Part of that is my desire to see all that is good and trustworthy in people, which of course is totally flawed. Whilst most people do have these traits, often in abundance, each and every person has a private agaenda, and I really don’t care how loudly people try and protest, when that agenda kicks in, no amount of anything will stop them furthering it, which includes (if neccessary) imparting senstive information at the drop of a hat if it is relevant to thier cause.
So what am I talking about, well I spent the weekend with a fellow student, somebody I have known for a good while. I shared something personal and sensitive, next thing I know it’s been reported back to those older and wiser. I do not know what they gained from this trade, and neither do I care, and in the whole scheme of things, who it was reported to was not the end of the world. But it really made me sit up and think about the whole situation. And sadly the conclusion I came to was “Trust no one, after all paranoid magicians live longer”.
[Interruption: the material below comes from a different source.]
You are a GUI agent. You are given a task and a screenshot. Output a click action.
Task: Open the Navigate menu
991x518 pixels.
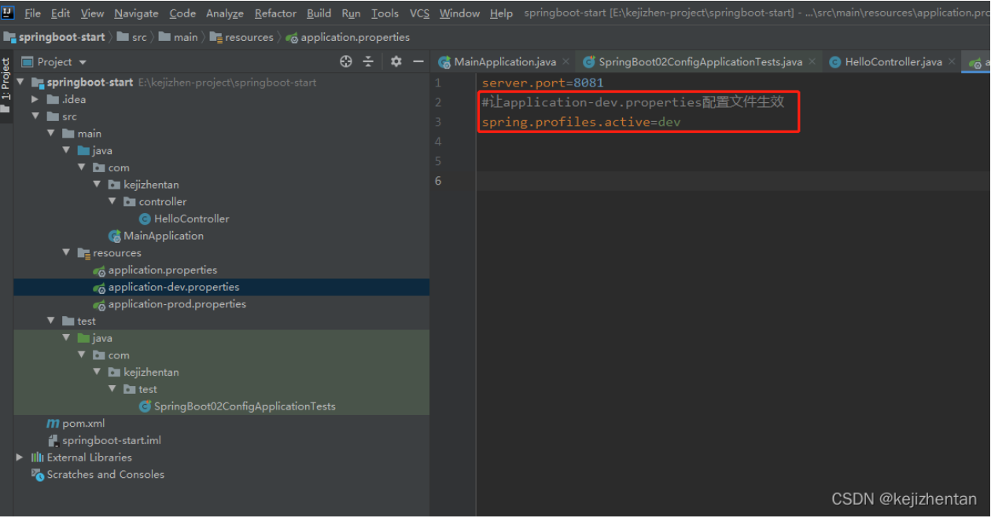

I do feel a little let down, but not that much, after all each person has thier own will to follow, and the person in question was just fulfilling thiers, just as I most likely was by unwisely sharing. It did make me wonder about mine though, I really do think that in the very near future I will be branching off on my own at least for a while, it’s time. After all the only person you can truly trust is yourself, the only person who doesn’t have a personal agenda that may conflict with yours is you. Unless your delusional it’s pretty damn hard to lie to yourself for any period of time, and it’s even harder to break your own trust unless again you are a sociopathic muppet.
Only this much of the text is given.